Ignorando os efeitos 3D supérfluos, o aspecto visual do filme é o seu trunfo. O ambiente surreal típico de Burton é evidente, o que oferece uma alternativa importante ao estilo modernista de Mary Blair restrito ao filme puramente de animação de 1951.
O grande problema do filme de Burton é o enredo. Não se trata de se ser purista ou de considerar que não se poderia tecer um épico a partir de Alice (é bem possível fazê-lo bem, e recomendo como exemplo disso a trilogia literária The Looking Glass Wars de Frank Beddor), trata-se, sim, de reconhecer quando não há a possibilidade de construir um épico quando os personagens não encontram lugar no espaço emocional do espectador. Passo a explicar:
- Na maioria dos casos, um épico segue uma narrativa linear em que um determinado herói deve cumprir o seu destino ou objectivo. Na nossa era, a narrativa de um épico já pode até ser considerada cliché, pois é algo que qualquer pessoa pode prever. Neste caso específico existe um personagem escolhido (Alice), os personagens de apoio e de justificação do objectivo (a rainha branca, o gato de Cheshire, os gémeos Tweedle, a lagarta, o coelho branco, etc), o mentor/inspiração/guia (o chapeleiro louco), a(s) antítese(s) do escolhido (o vilão ou vilões, ou seja, a rainha vermelha, o valete de copas, o Jabberwocky) e os obstáculos (a viagem, a interiorização do estatuto como heroína, a batalha, etc).

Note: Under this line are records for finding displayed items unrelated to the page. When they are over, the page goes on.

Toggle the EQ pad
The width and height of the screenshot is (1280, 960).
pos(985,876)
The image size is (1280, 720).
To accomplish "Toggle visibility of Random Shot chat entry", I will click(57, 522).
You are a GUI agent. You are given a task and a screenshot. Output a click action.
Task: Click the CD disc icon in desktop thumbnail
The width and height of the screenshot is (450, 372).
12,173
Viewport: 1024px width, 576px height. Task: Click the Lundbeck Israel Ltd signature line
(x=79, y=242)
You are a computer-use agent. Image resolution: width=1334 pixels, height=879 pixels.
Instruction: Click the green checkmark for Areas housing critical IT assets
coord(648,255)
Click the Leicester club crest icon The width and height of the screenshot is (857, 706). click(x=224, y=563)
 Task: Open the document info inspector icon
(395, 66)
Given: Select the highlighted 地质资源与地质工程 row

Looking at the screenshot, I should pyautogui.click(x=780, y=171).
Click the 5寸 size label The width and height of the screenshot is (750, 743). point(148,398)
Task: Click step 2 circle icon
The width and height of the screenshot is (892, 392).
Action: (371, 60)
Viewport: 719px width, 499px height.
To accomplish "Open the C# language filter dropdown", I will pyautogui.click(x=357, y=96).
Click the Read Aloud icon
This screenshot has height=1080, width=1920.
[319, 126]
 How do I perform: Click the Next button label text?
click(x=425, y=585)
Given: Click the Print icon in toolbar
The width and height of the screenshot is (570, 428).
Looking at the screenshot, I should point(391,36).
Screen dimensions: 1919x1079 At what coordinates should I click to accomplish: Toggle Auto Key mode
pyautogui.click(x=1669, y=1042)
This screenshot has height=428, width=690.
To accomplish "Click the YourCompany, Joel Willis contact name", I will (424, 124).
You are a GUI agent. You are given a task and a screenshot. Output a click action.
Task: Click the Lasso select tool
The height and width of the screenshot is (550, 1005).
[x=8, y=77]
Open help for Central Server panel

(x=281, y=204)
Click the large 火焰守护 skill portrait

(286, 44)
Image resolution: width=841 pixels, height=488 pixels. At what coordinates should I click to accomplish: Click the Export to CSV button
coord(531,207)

- O herói e os personagens que o rodeiam devem formar uma ligação emocional com o espectador, ou seja, deve ser possível sentir-se que a perda de um personagem significa a perda de parte da comunidade que está em risco ou que necessita do herói. Não pode existir ligação emocional a personagens que não são consistentes, e é aqui que existe o impasse. Os personagens representados integralmente por actores (ou seja, excluindo os de animação) que seriam os de suposta maior relevância não são consistentes. O exemplo mais claro disso é o chapeleiro louco, que não tem espinha dorsal ou base de personalidade, pois varia demasiado de emoção e comporta-se como um verdadeiro enigma ambulante. Se não existe a possibilidade de contacto com um personagem por este ser demasiado complexo, não se pode colocar esse personagem num lugar-chave de ligação ao herói e, consequentemente, à narrativa. Este erro repete-se vezes sem conta em todos os personagens, embora seja mais evidente no referido acima. Aqueles que sofrem menos de falta de consistência simplesmente sofrem por efeito indirecto, visto que basta uma incongruência para destruir a relevância de uma narrativa.
Poderemos então argumentar que um filme de Alice terá de ter sempre incongruências, visto ser apenas uma sequência de eventos insanos. Estaria correcto, mas Burton tenta ter o melhor de tudo sem se aperceber que são aspectos incompatíveis. Se pensarmos neste filme como um épico, chegaremos à conclusão que é um mau épico, visto que não há emotional hook, como explicado acima. Alternativamente, se o pensarmos como uma sequência de eventos insanos, chegaremos à conclusão que não funciona de todo, visto que ao tentar ser um épico delineia imediatamente uma narrativa directa que impede qualquer tipo de distorção, surpresa ou inserção de informação nova ao ritmo do que seria Alice. O filme fica, portanto, preso num limbo que deixa uma sensação de falta de realização.
Tim Burton tem direito a toda a liberdade de criar uma sequela à história original e de lhe conferir uma profundidade e negridão bem equilibradas, mas o erro grave cometido neste caso não é o de infidelidade, visto ser algo completamente diferente, mas de genuína má construção fílmica.